Reproduce the passage from the village text between "The village has two" and "women and children.", inclusive.

- Study text
══════

Pano Akourdaleia (Πάνω Ακουρδάλεια) is a village in the Paphos District of Cyprus, located 2 km west of Miliou.
The village is the birthplace of Cypriot politician and Euro-MP Takis Hadjigeorgiou.

The village has been in existence for more than a thousand years. According to maps dating back to the Venetian times and even earlier, the village was referred to as Quardia (the term also means Garrison/Guard). Other early records suggest that the name of the village may also trace its origin to a Lusignan army battalion. Nearchos Klerides, who researched extensively the origins of names of the villages and towns of Cyprus, argued that the name of the village came from the word "cord", which means "string" or a special "belt" that the villagers or the members of the Lusignan battalion wore around their waist. Most probably, the name/term Akourdaleia or H Aκουρδάλεια as it is called in Greek is derived from the French à Cœur de Lion.

The village has two small churches, namely the Church of Ayia Paraskevi which dates its origin back to the 12th century, tacked just outside the village in a location where a mill once stood. The remains of the mill are still there. The second Church is that of Panayia Chryseleousa, located in the main village that dates its origin as back as the 16th century.

According to a population census conducted by the Venetians around 1450, the village under the name Pano Akourdaleia had 85 inhabitants who paid taxes. The census did not include women and children.

══════

- Extracted data

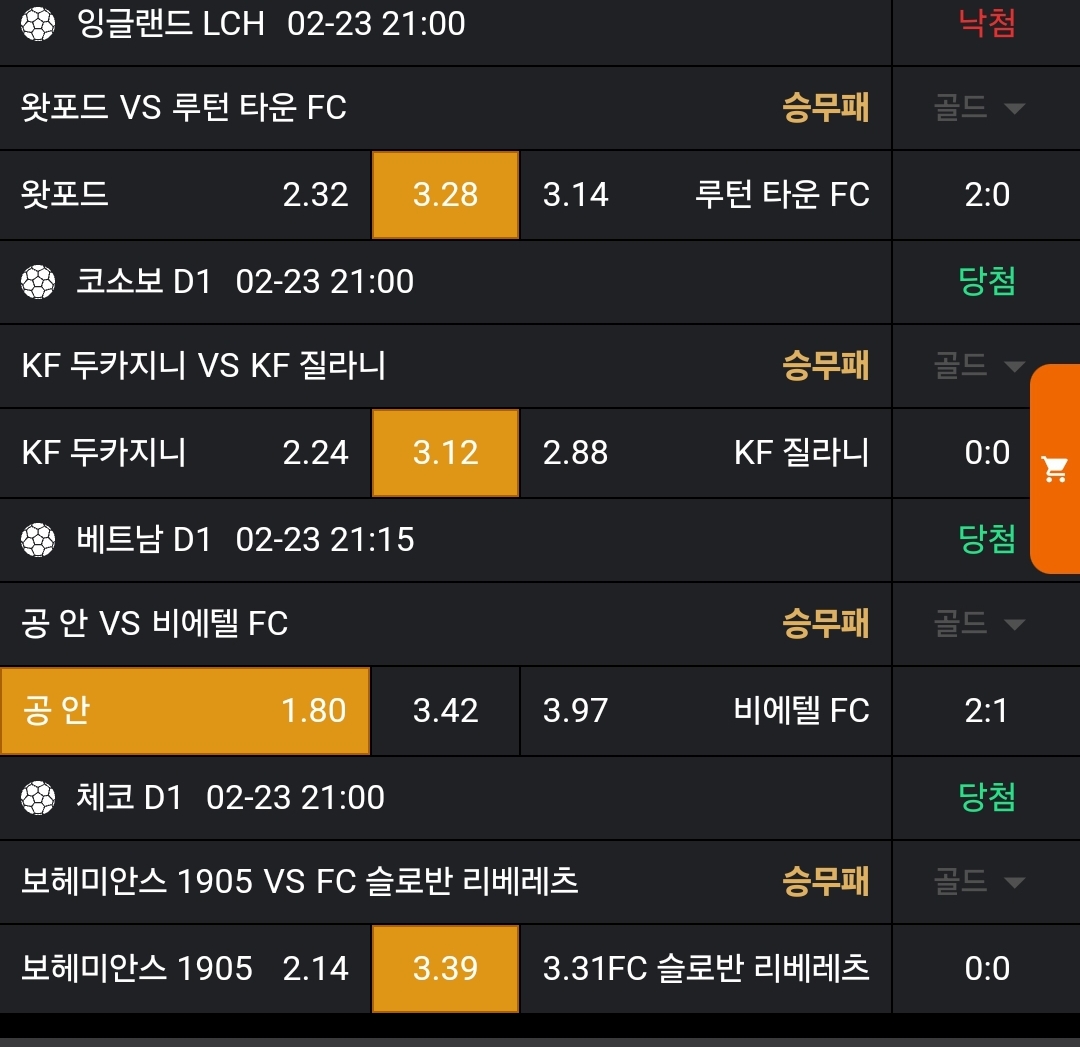Screen dimensions: 1080x1047
Task: Toggle the highlighted 공 안 1.80 home win
Action: [185, 711]
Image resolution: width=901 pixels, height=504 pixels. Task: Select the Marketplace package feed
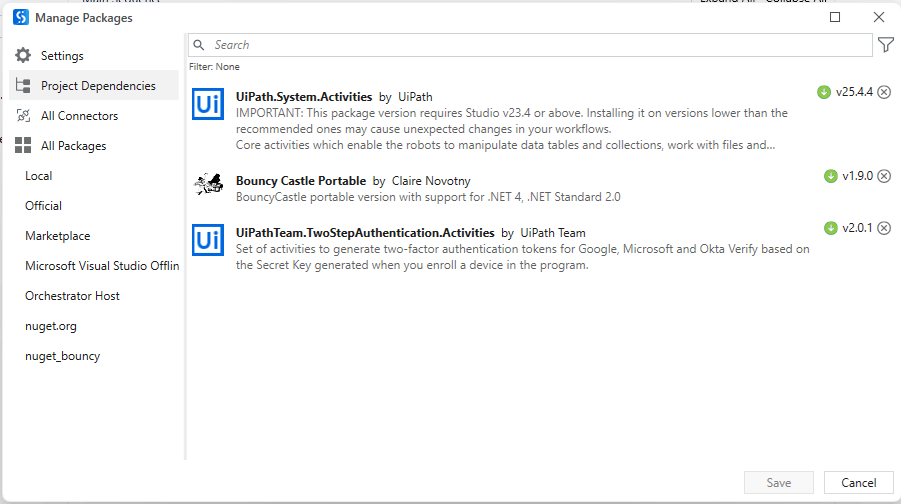[57, 236]
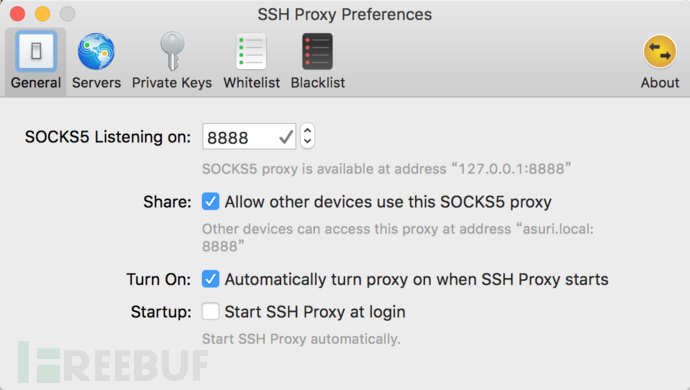This screenshot has width=690, height=390.
Task: Click the SOCKS5 listening port field
Action: pos(249,136)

══════

- Answer
The village has two small churches, namely the Church of Ayia Paraskevi which dates its origin back to the 12th century, tacked just outside the village in a location where a mill once stood. The remains of the mill are still there. The second Church is that of Panayia Chryseleousa, located in the main village that dates its origin as back as the 16th century.

According to a population census conducted by the Venetians around 1450, the village under the name Pano Akourdaleia had 85 inhabitants who paid taxes. The census did not include women and children.